For someone who worked with everyone from fellow jazz legends (The Jazz Crusaders, Herbie Mann) to R&B divas (Whitney Houston, Mary J. Blige) to hip-hop icons (Ghostface Killah, A Tribe Called Quest), Ayers was often, to his surprise, hit with questions about Coffy. In the decades following its release, Ayers learned that his score was just as influential as Isaac Hayes’ Shaft and Curtis Mayfield’s Super Fly—the pioneering twin pillars of Blaxploitation soundtracks. “People still ask me about that soundtrack I did with that Pam Grier movie,” he told the Cleveland Plain Dealer in 2014. “But I can’t believe how many times new people or people I’d never imagine will tell me I’ve influenced them.”

It’s no surprise that his work on Coffy had the impact it did; it literally gets the funk going right from the opening scene. Set in a nightclub buzzing with a kitschy Ayers groove titled “Aragon,” the sequence sees a junkie inform a pusher named Sugarman (Morris Buchanan) that he has a strung-out gal—an undercover Coffy—for him in the backseat of his car.

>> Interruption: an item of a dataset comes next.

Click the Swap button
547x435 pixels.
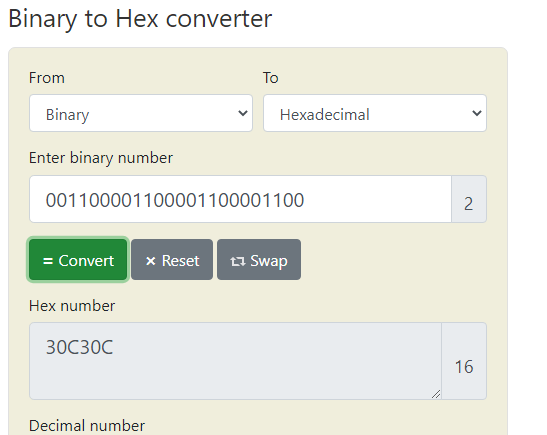coord(259,260)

As Coffy and Sugarman make out in the back seat, the junkie drives through the Los Angeles streets—and that’s the cue for the opening credits sequence and the theme song, “Coffy Is The Color,” composed by Ayers and New York theater vet Carl Clay. While Ayers, Dee Dee Bridgewater, and Wayne Garfield collectively provide vocals that verge on the nonsensical (“Coffy is the color of your skin / Coffy is the world you live in”), the track is a bustling mix of wah-wah guitars, frenetic drums, and, of course, melodic vibes from Ayers.

But not everything is funky in Coffy’s world. The music gets icy (or cold-blooded, if you will) and macabre the moment Coffy pulls out a sawed-off shotgun and blows Sugarman’s head off. The guitar, the bass, and various percussion instruments go down a free-jazz spiral. Needless to say, that piece is titled “End Of Sugarman.”

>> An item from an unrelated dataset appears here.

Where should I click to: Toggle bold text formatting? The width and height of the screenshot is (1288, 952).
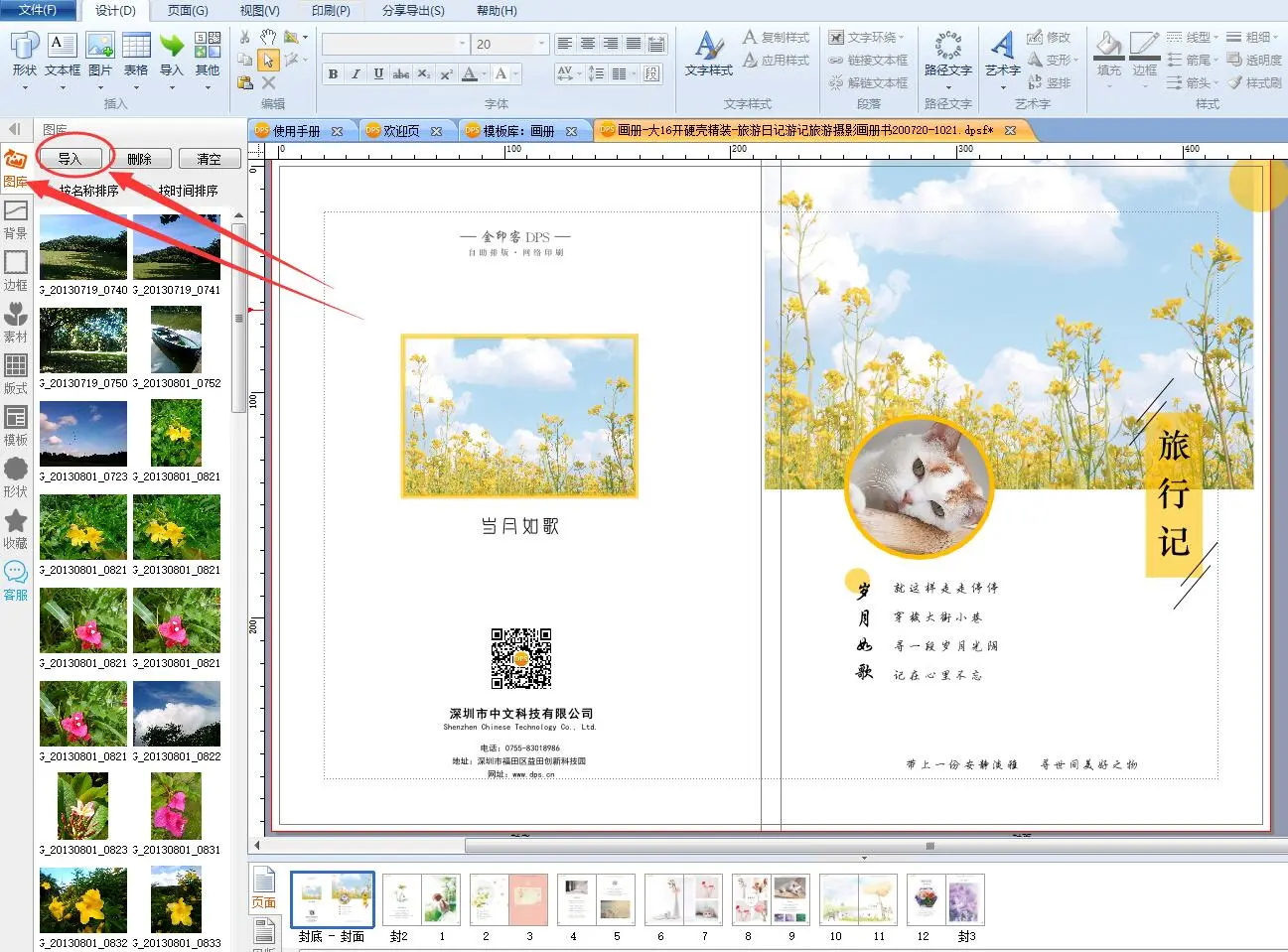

The next couple of Ayers selections are more scintillating. The bouncy lounge number “Brawling Broads” plays at a topless club, as Coffy meets up with her city-councilman boyfriend (Booker Bradshaw) while a G-string-wearing white girl is shaking her bits behind them on stage. Coffy and her boo later make love at his beach house, as Ayers and a saucy horn section (which includes jazz legends Jon Faddis, Wayne Andre, Garnett Brown, and Dee Dee’s husband Cecil Bridgewater) serve up sensual, ’70s porn-sounding music. The name of the piece: “Making Love.”

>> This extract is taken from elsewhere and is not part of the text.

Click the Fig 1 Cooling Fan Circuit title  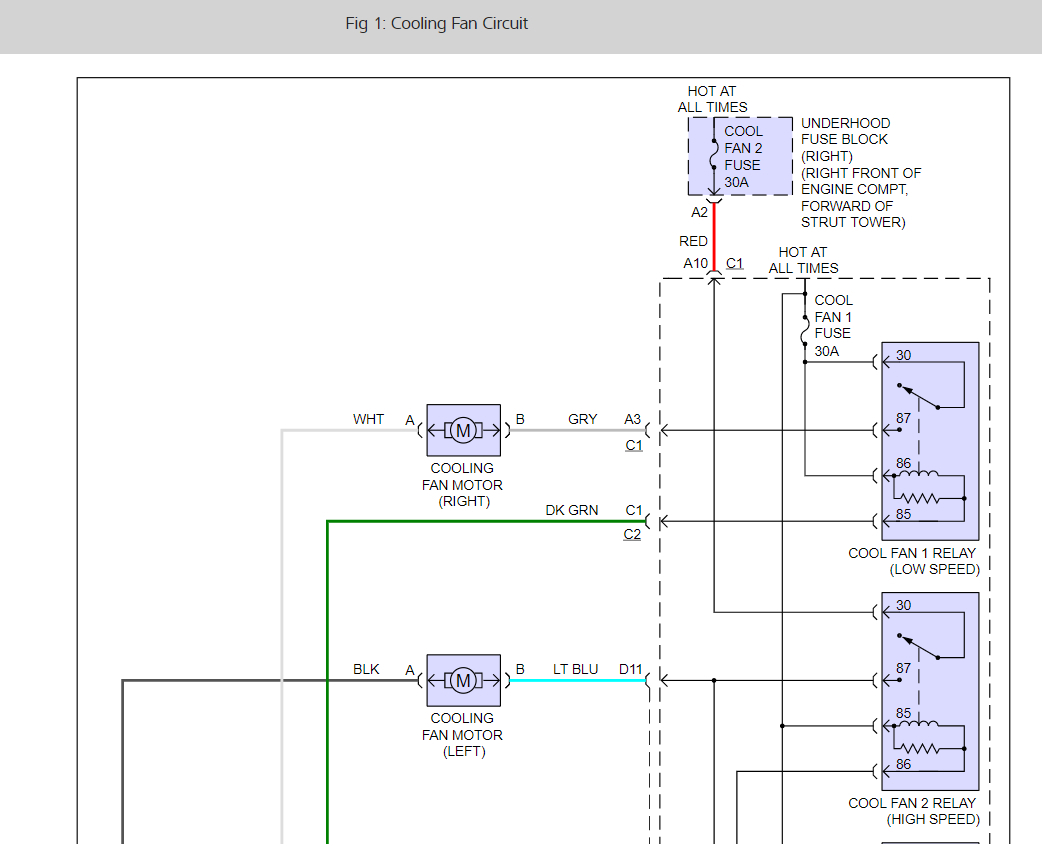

Coffy isn’t the only one who has a theme song. With “King George,” Ayers and Clay give badass entrance music (“They call him Mr. Cool / Don’t play him for a fool,” coos Ayers) to the cane-wielding, jumpsuit-wearing pimp (Robert DoQui) whose stable of ladies Coffy infiltrates. “Brawling Broads” pops up again when we meet his stable, who are either butt-bald-nekkid or halfway there, at his apartment, as well as “Aragon,” when Coffy gets nude herself so George can “check her out.”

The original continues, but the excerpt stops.